[TAREFA] Reescreva, em forma de lista e de modo mais conciso, o parágrafo do texto sobre a Petrobrás que começa com "Muito se diz que àquela época", preservando seus fatos principais.

[TEXTO PARA ANÁLISE]

==================================================

Muito se diz que àquela época a Petrobrás acumulou prejuízos, não é verdade, a Petrobrás investiu e lucrou. Em 2008 teve lucro líquido recorde de R$ 33 bilhões, em 2009 apresentou lucro de R$ 29 bilhões, em 2010 outro lucro recorde de R$ 35 bilhões, em 2011, 2012 e 2013 também apresentou lucros significativos. Os problemas em relação aos resultados começaram em 2014, ano em que um erro crasso foi cometido: o governo passou a usar a empresa para subsidiar o preço dos derivados de petróleo, abandonando a métrica que levava em conta seus custos. Não iremos entrar aqui no mérito da enorme rede de corrupção que assolou a Petrobrás, porque ela já existia anteriormente, o problema chave em 2014 e 2015 não foi a corrupção, foi o uso da Petrobrás para subsidiar os preços dos derivados de petróleo com a finalidade de amenizar o quadro recessivo que estava se instalando, tanto por conta da queda das commodities quanto pela pela fragilidade da estrutura econômica nacional e incapacidade de investimento governamental. O gráfico que se segue ilustra, ano a ano, o lucro líquido apresentado pela empresa na última década.

Observemos que anteriormente a 2014 a Petrobrás vinha cumprindo a função econômica para a qual se destina: a de fornecer energia química a preços justos, protegendo a economia nacional dos choques externos do petróleo, mas ainda assim investia na sua expansão e gerava altos lucros a despeito, como já dissemos, da enorme corrupção, o que implica em dizer que devidamente administrada e eliminados os esquemas que lesavam a empresa, ela teria o potencial de praticar preços ainda inferiores e manter os mesmos lucros e investimentos.

==================================================

[DADOS ARMAZENADOS]
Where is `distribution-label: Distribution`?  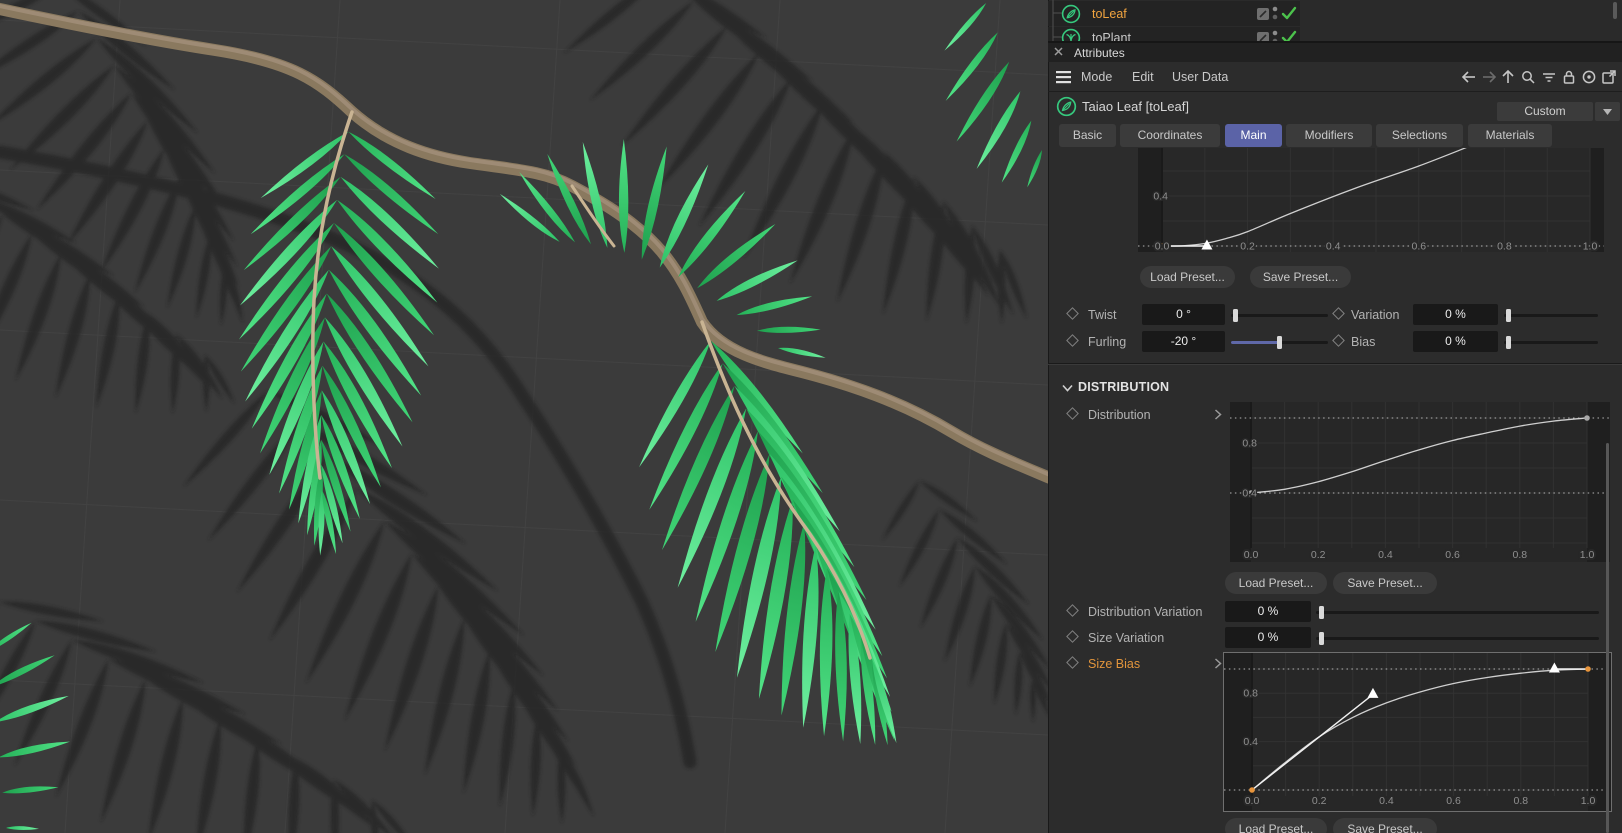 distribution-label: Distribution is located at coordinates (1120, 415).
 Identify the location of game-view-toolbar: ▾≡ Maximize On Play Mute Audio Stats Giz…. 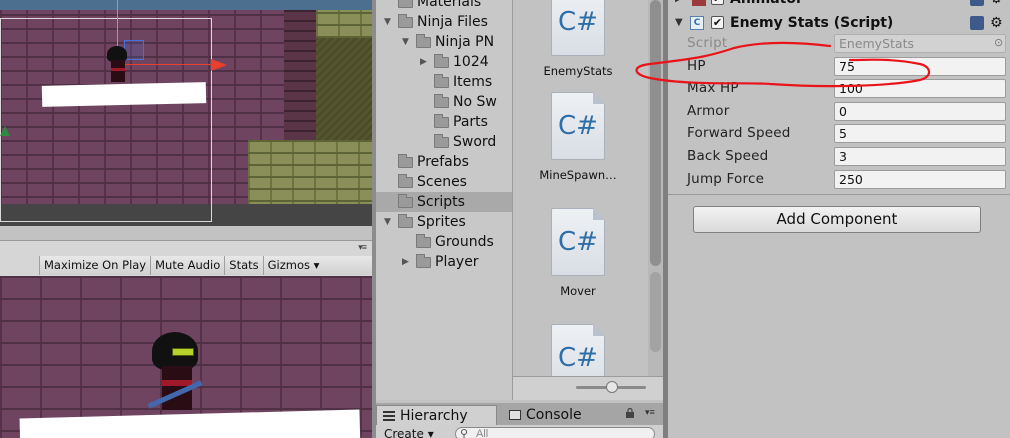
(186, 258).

==================================================

[RESPOSTA AO EXERCÍCIO]
- Ao contrário do que se afirma, a Petrobrás não acumulou prejuízos naquela época; investiu e lucrou.
- Lucro líquido: recorde de R$ 33 bilhões em 2008, R$ 29 bilhões em 2009 e novo recorde de R$ 35 bilhões em 2010.
- Os lucros também foram significativos em 2011, 2012 e 2013.
- Os problemas nos resultados começaram em 2014, quando o governo passou a usar a empresa para subsidiar o preço dos derivados de petróleo e abandonou a métrica baseada em seus custos.
- A rede de corrupção já existia antes; o problema central em 2014 e 2015 foi o subsídio aos derivados.
- O objetivo do subsídio era amenizar a recessão, provocada pela queda das commodities, pela fragilidade da estrutura econômica nacional e pela incapacidade de investimento governamental.